▶ **Task inputs**:
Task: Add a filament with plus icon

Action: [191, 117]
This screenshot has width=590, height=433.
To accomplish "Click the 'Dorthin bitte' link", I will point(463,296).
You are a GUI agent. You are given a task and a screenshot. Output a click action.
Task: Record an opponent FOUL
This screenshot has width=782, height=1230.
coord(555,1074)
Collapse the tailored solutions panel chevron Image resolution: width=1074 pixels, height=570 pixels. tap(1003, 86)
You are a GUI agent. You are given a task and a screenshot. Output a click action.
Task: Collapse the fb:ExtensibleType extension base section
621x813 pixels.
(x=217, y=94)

▶ **Directions**: Reproduce every line of the entries from the start through the line containing "Collapse the tailored", task text included, and raise each coordinate value in the answers by 75.

▶ **Response to this exercise**:
Task: Add a filament with plus icon

Action: [266, 192]
This screenshot has width=590, height=433.
To accomplish "Click the 'Dorthin bitte' link", I will point(538,371).
You are a GUI agent. You are given a task and a screenshot. Output a click action.
Task: Record an opponent FOUL
This screenshot has width=782, height=1230.
coord(630,1149)
Collapse the tailored solutions panel chevron Image resolution: width=1074 pixels, height=570 pixels. tap(1078, 161)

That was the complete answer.